DESCRIPTION OF THE TASK: No picture belongs in the answer, which must hold exactly the lines from the one with "The width and" through the final line below.

DATA FOR ANALYSIS:
________________________
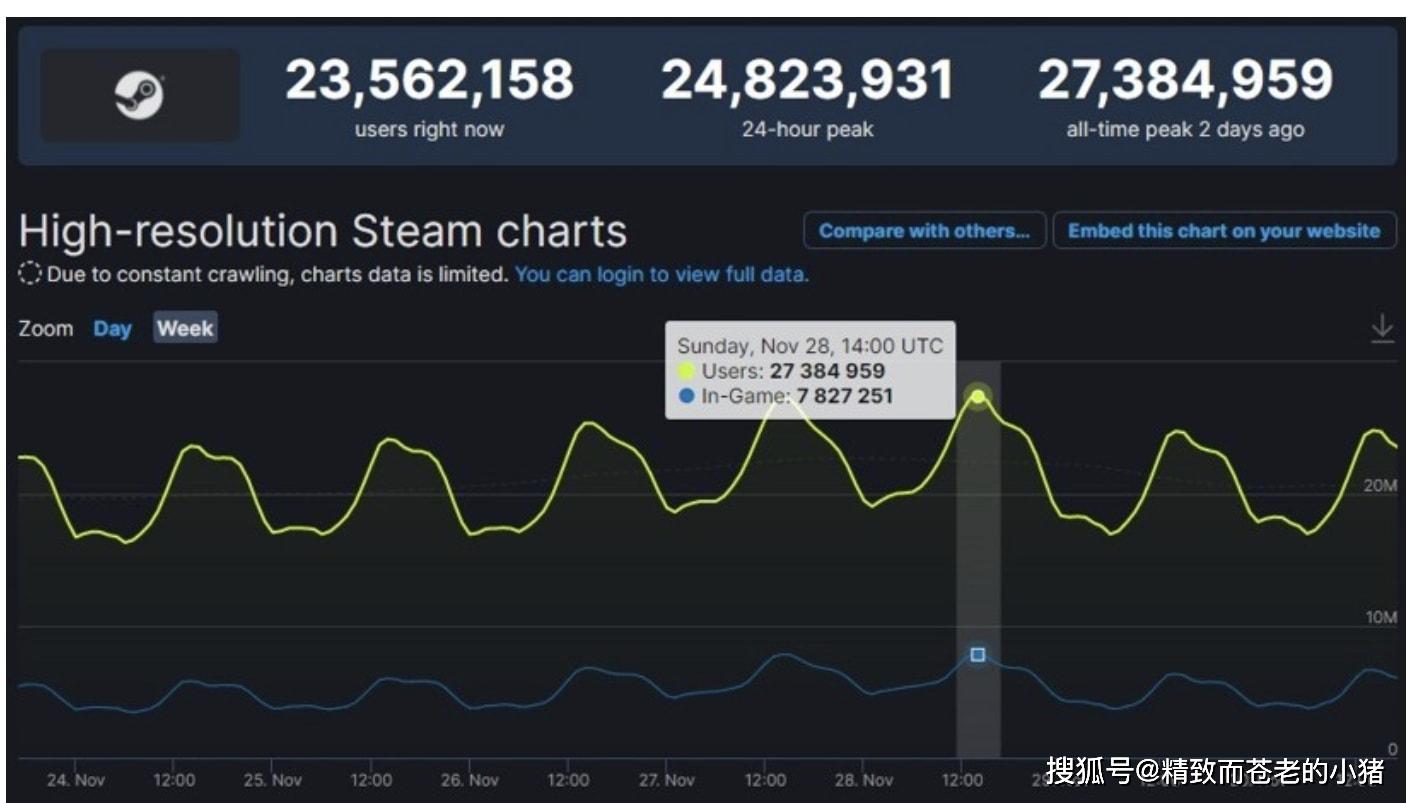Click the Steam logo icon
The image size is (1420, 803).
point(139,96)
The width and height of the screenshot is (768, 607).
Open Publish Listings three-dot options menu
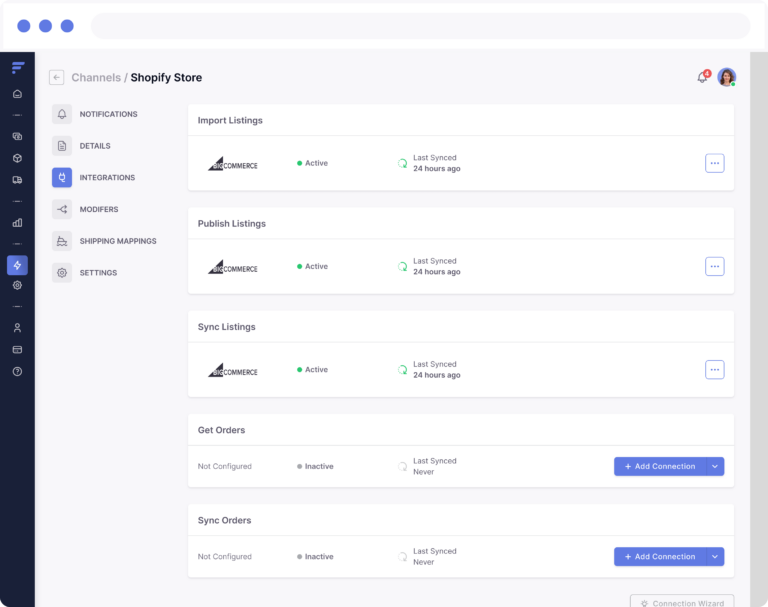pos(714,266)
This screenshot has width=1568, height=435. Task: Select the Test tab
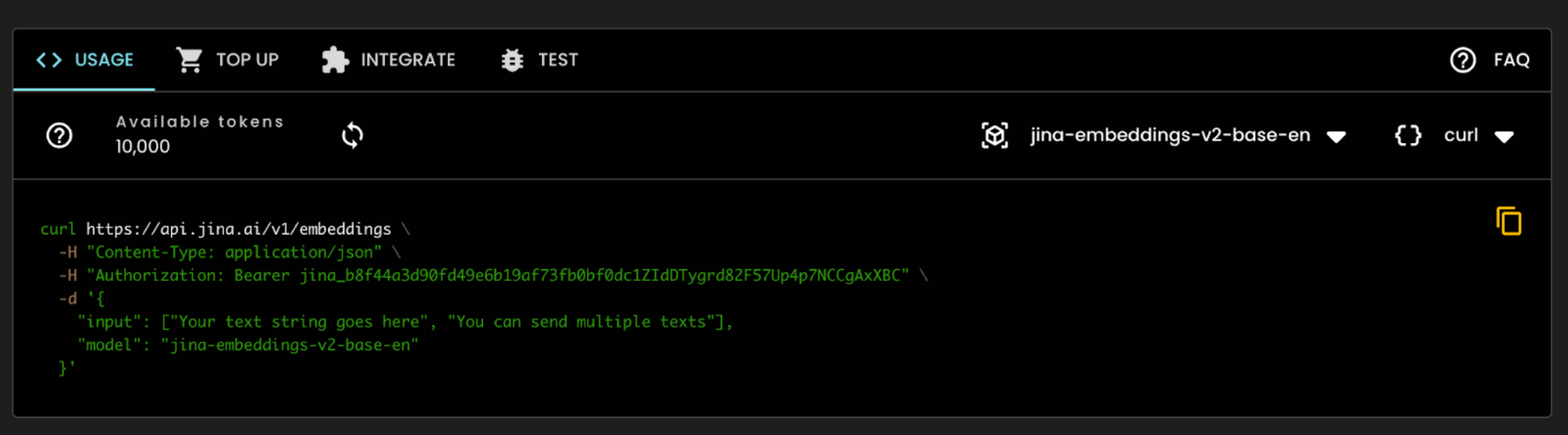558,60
________________________
OUTPUT:
The width and height of the screenshot is (768, 607).
Open Publish Listings three-dot options menu
pos(714,266)
This screenshot has width=1568, height=435. Task: Select the Test tab
558,60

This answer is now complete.